§ **Directions**: What is needed is a word-for-word copy of the lines below from the one with "Viewport: 703px width, 410px height." through the one with "Open text effect icon beside 01:51.505", both included, with every picture left out.

:: Dataset records

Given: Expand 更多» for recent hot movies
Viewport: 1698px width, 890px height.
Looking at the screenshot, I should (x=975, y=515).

::::
:: Dataset records

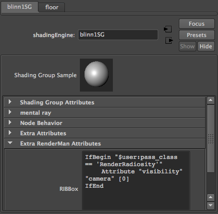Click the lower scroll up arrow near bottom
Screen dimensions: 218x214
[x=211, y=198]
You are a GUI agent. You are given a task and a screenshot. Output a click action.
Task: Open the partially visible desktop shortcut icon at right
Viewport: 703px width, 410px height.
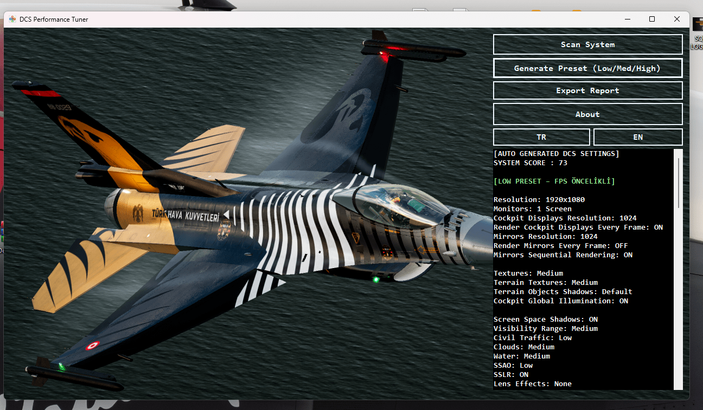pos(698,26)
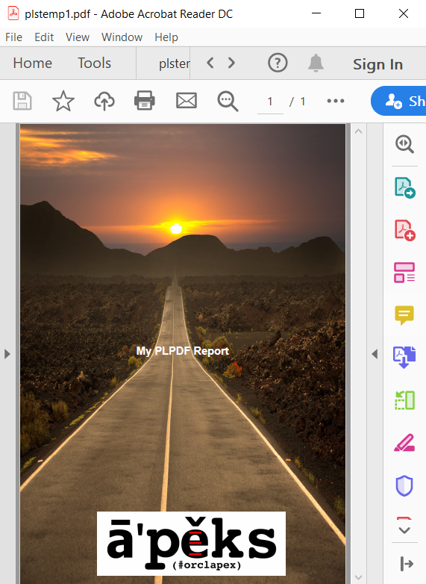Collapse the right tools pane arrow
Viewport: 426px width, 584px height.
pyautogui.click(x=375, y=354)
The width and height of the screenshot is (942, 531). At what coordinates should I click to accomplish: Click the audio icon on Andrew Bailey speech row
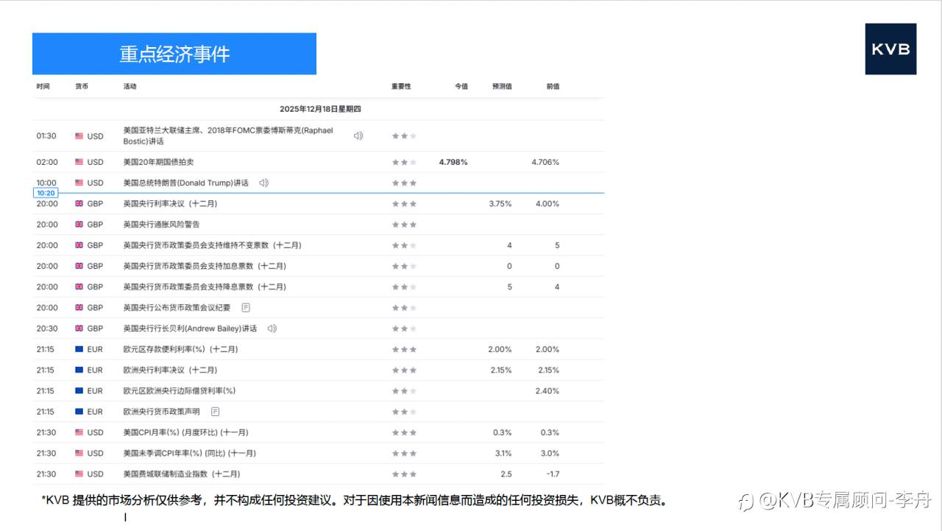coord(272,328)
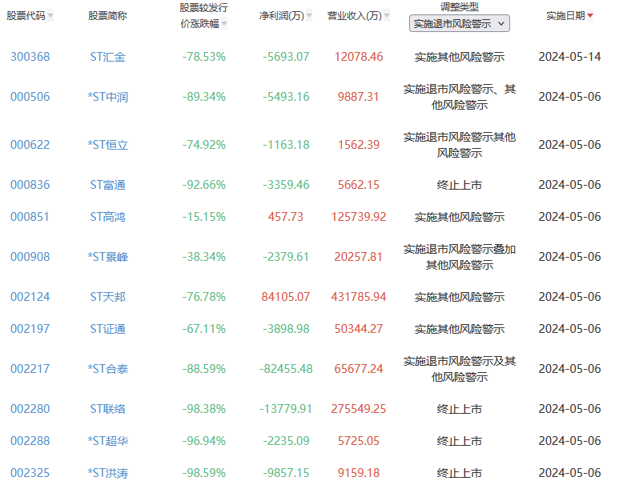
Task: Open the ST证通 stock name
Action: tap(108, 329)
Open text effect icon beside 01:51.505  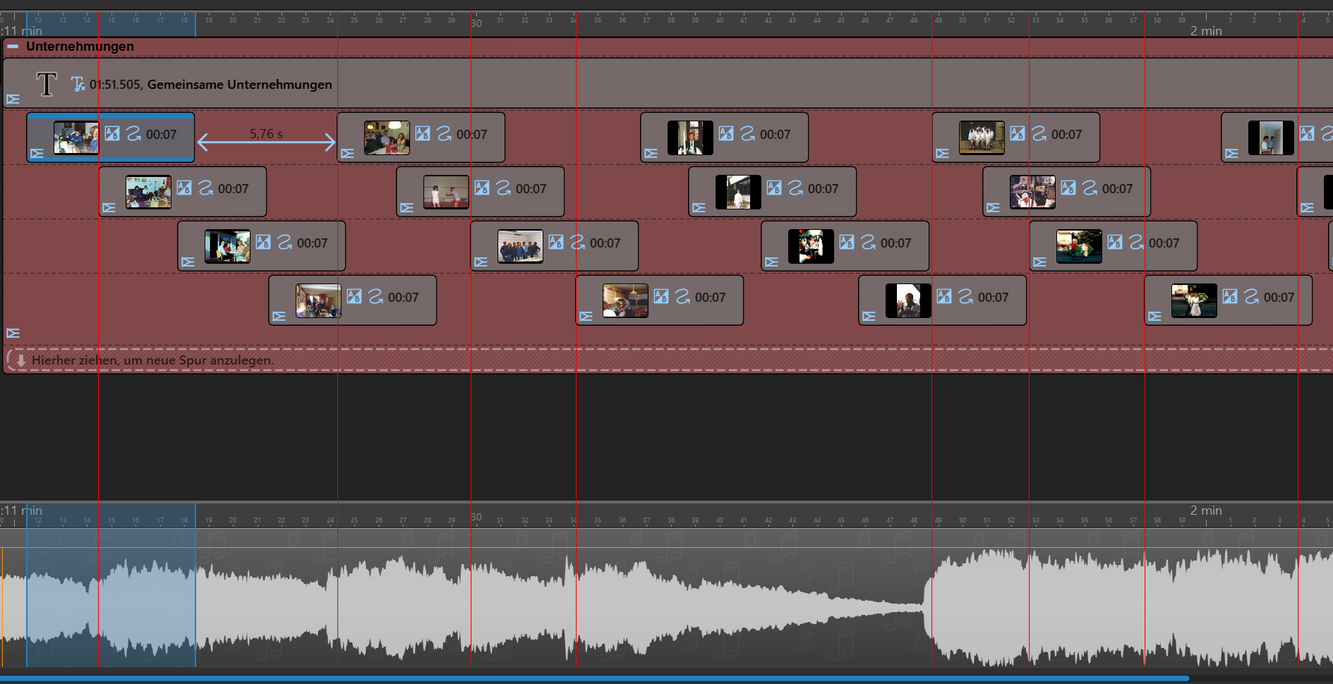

::::
:: Dataset records

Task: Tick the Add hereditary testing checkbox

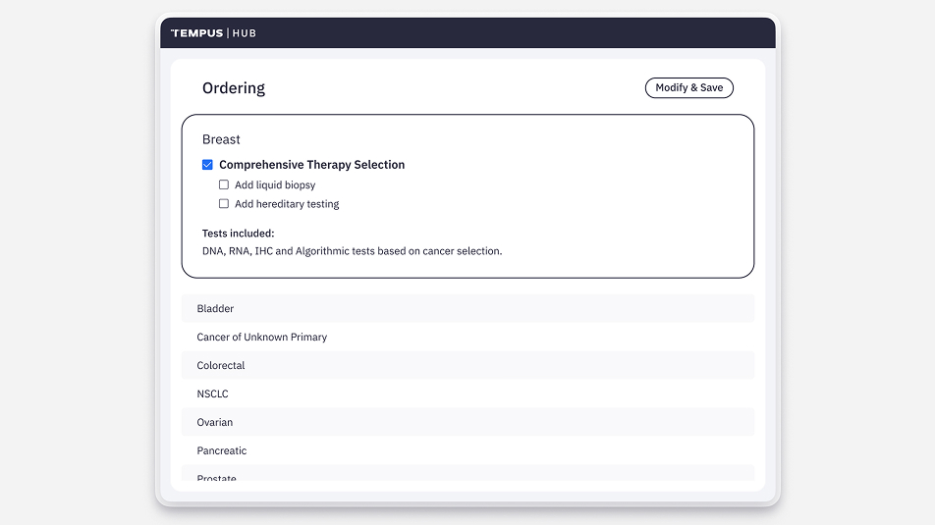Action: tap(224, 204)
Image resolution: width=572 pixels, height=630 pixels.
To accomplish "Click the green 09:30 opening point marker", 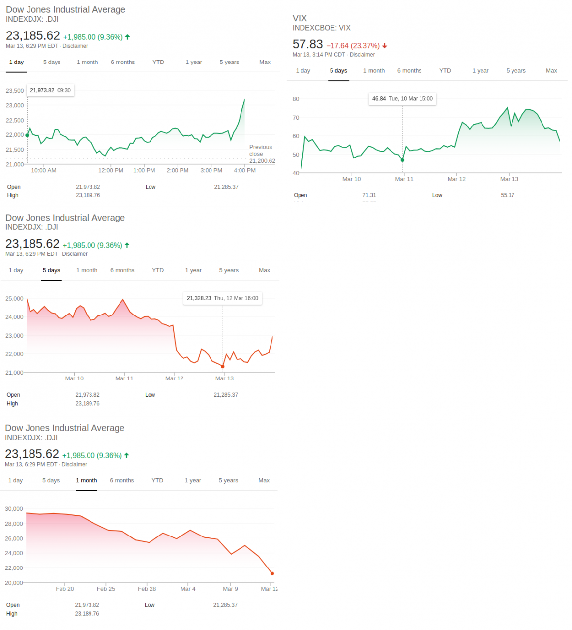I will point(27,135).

::::

§ **Answer box**:
Viewport: 703px width, 410px height.
pos(698,26)
Collapse the right tools pane arrow
Viewport: 426px width, 584px height.
pyautogui.click(x=375, y=354)
The width and height of the screenshot is (942, 531). At what coordinates should I click to accomplish: Click the audio icon on Andrew Bailey speech row
coord(272,328)
Task: Open the ST证通 stock name
Action: tap(108, 329)
Open text effect icon beside 01:51.505  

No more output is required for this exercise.